While unwinding some evenings he plays “Dunas,” their favorite Brazilian song by Rosa Passos, on keyboard. He typically sings it once through in Portuguese, then Ms. Stevens, while lounging on the couch, sings it the second time around. Then they sing it together.
Mr. George proposed Christmas Eve 2019 while they were visiting her parents at their ski cabin in Sugarloaf, Maine. When he suggested they take a walk, she brought along Goober, her family’s black Labrador retriever, who pulled her along even as Mr. George got down on one knee.

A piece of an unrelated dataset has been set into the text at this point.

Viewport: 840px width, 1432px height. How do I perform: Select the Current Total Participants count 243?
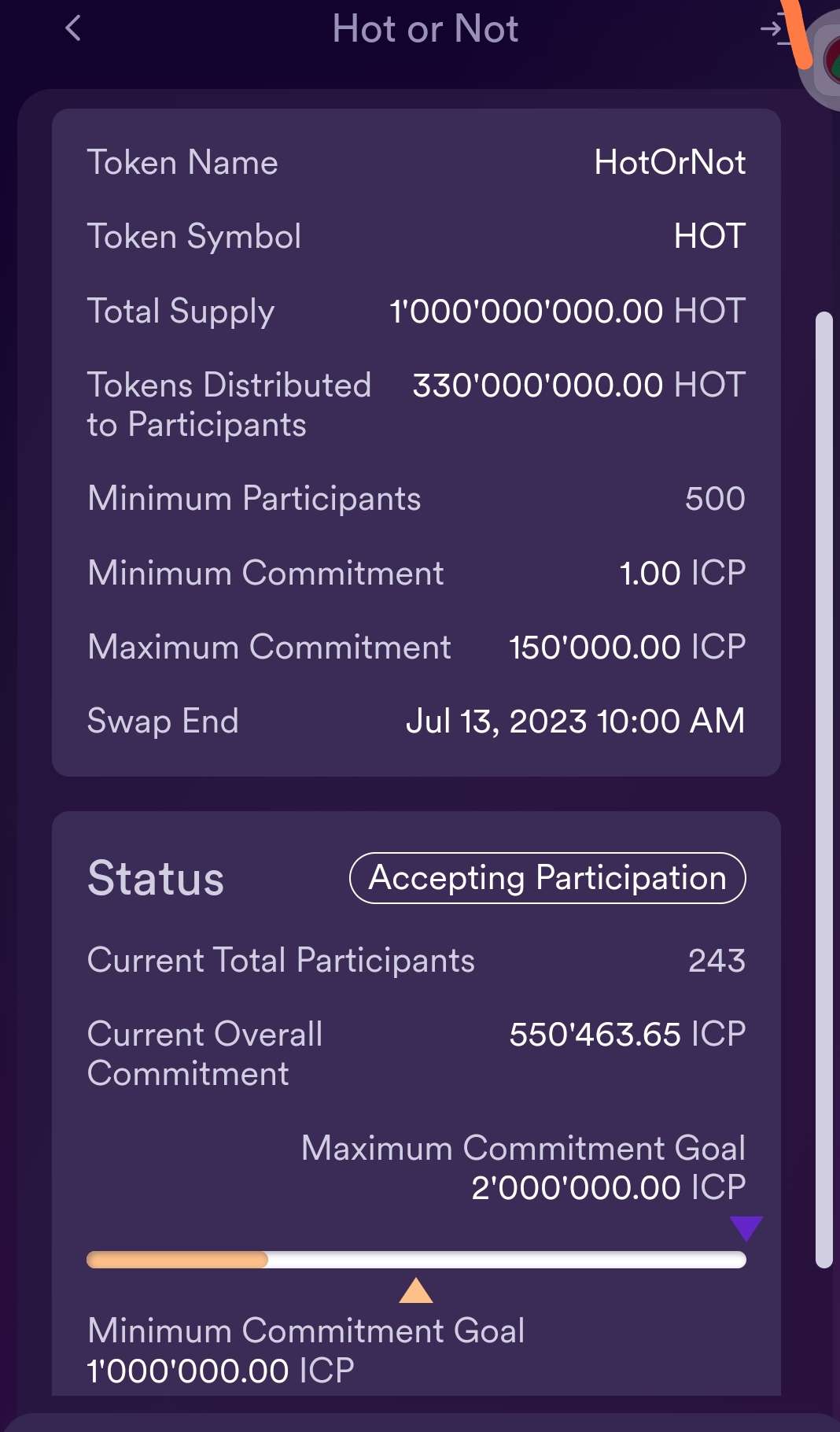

They planned to get married, with 150 guests, in August 2020, at her parent’s house by Cobbosseecontee Lake in East Winthrop, Maine, but postponed their plans amid the pandemic.
On Aug. 7, Kevin Scott, a Universal Life minister, officiated there before 100 guests, and a musician played the kora, a West African long-necked harplike instrument. Many guests then swam in the lake, and celebrated with a lobster clam bake.